StringTrim¶
Overview¶
StringTrim is a Spark Catalyst expression that removes whitespace or specified characters from both ends of a string. It extends String2TrimExpression and supports collation-aware string trimming operations, allowing for either default whitespace trimming or custom character trimming.
Syntax¶
// DataFrame API usage
import org.apache.spark.sql.functions._
trim(col("source_column"))
trim(col("source_column"), "trim_chars")
Arguments¶
| Argument | Type | Description |
|---|---|---|
| srcStr | Expression | The source string to be trimmed |
| trimStr | Option[Expression] | Optional characters to trim from both ends.
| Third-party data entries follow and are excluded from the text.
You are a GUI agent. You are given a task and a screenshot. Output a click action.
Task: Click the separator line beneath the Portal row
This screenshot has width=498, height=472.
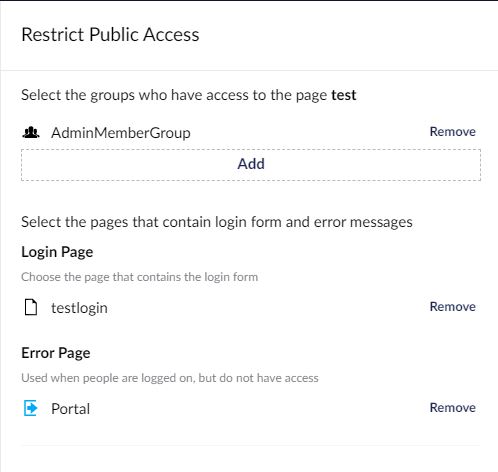251,445
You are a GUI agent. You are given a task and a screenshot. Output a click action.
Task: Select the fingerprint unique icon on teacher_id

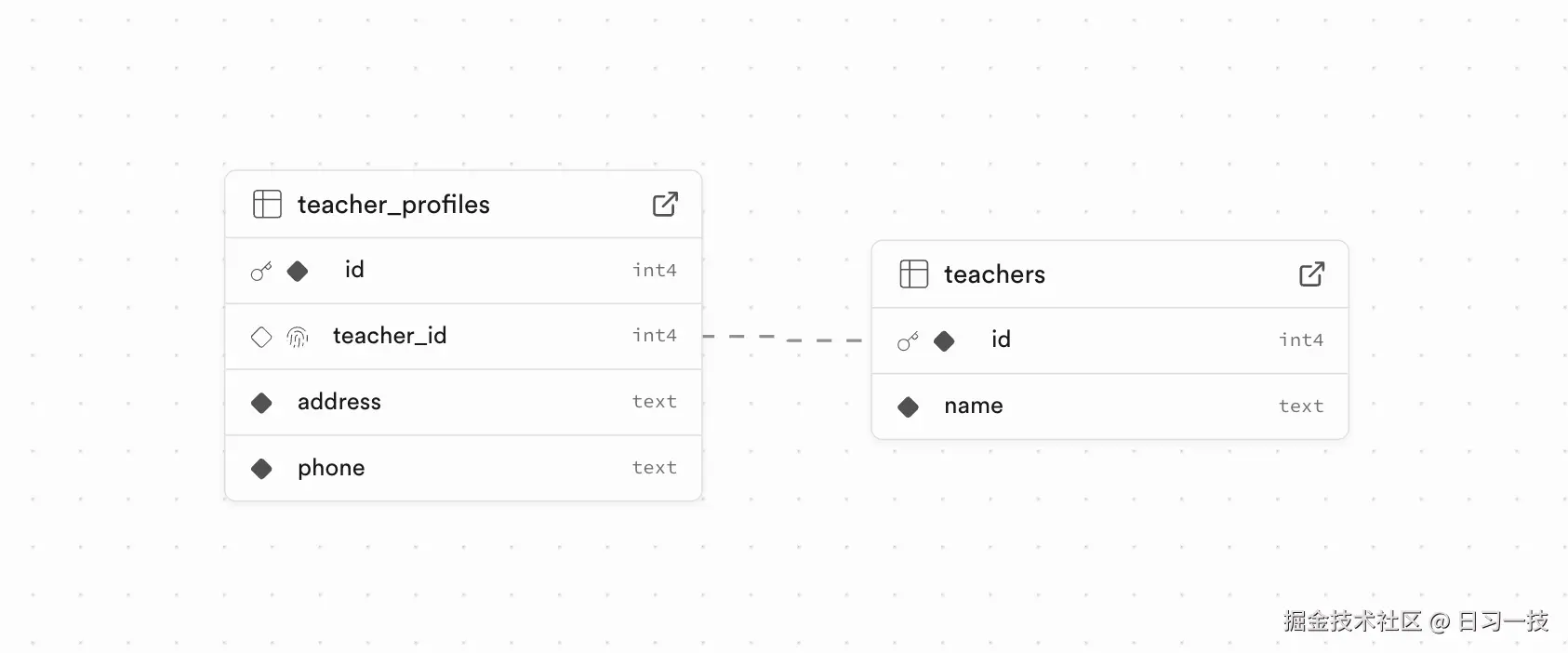click(x=298, y=337)
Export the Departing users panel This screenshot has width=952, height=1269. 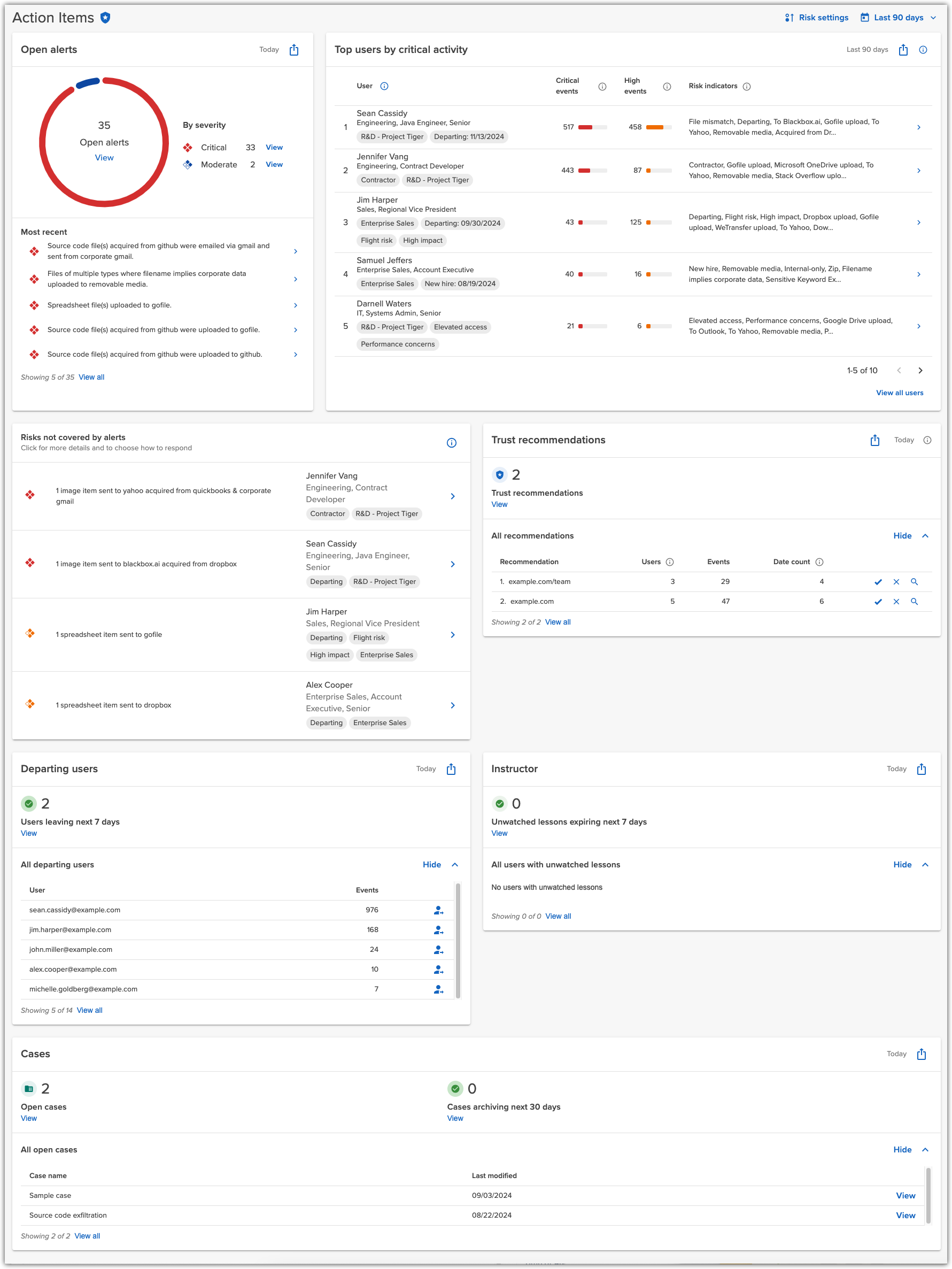point(451,769)
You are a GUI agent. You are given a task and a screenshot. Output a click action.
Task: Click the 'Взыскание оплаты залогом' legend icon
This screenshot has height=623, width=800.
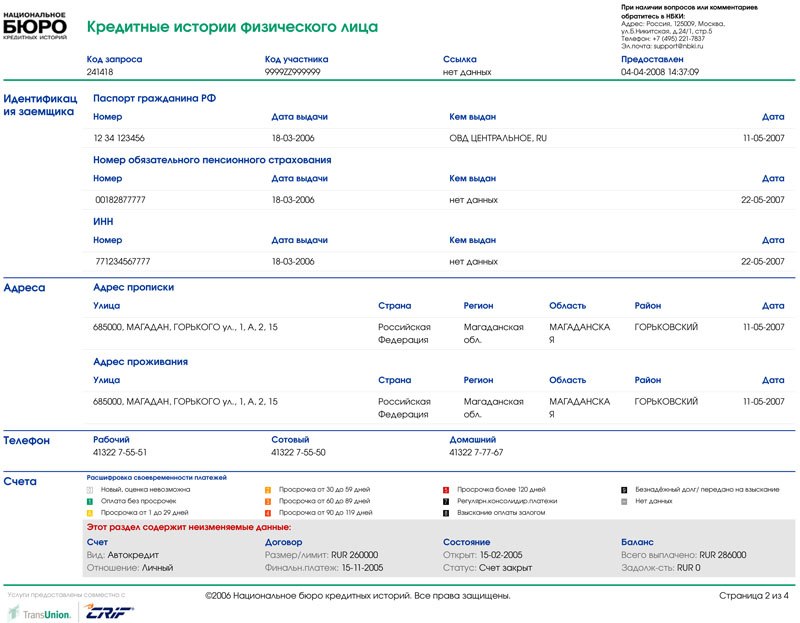pyautogui.click(x=446, y=512)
If None, trims whitespace |
Return Type¶
Returns UTF8String - the trimmed string result.
Supported Data Types¶
-
Input types: StringTypeNonCSAICollation (with trim collation support)
-
Both source and trim strings must support collation-aware trimming operations
-
Does not support case-sensitive accent-insensitive (CSAI) collations for trim operations
Algorithm¶
-
Evaluates the source string expression to get the input UTF8String
-
If no trim string is specified, removes whitespace from both ends using default trimming
-
If trim string is provided, removes specified characters from both ends using collation-aware trimming
-
Delegates actual trimming logic to CollationSupport.StringTrim.exec() methods
-
Preserves collation information throughout the trimming process
Partitioning Behavior¶
-
Preserves existing partitioning as it performs row-level transformations
-
Does not require data shuffle since it operates independently on each row
-
Can be pushed down in query optimization phases
Edge Cases¶
-
Null input: If source string is null, returns null
-
Empty string: Returns empty string when input is empty
-
Null trim string: Falls back to whitespace trimming behavior
-
Empty trim string: No characters are trimmed, returns original string
-
Collation handling: Respects collation rules when comparing characters for trimming
Code Generation¶
This expression supports Spark's Tungsten code generation through the CollationSupport framework, enabling efficient compiled code execution for trim operations rather than falling back to interpreted mode.
Examples¶
-- Basic whitespace trimming
SELECT TRIM(' hello world ') AS result;
-- Returns: 'hello world'
-- Custom character trimming
SELECT TRIM(BOTH 'x' FROM 'xxhello worldxx') AS result;
-- Returns: 'hello world'
-- Trimming from column
SELECT TRIM(name) FROM users;
// DataFrame API examples
import org.apache.spark.sql.functions._
// Basic whitespace trimming
df.select(trim(col("text_column")))
// Custom character trimming
df.select(trim(col("text_column"), "xyz"))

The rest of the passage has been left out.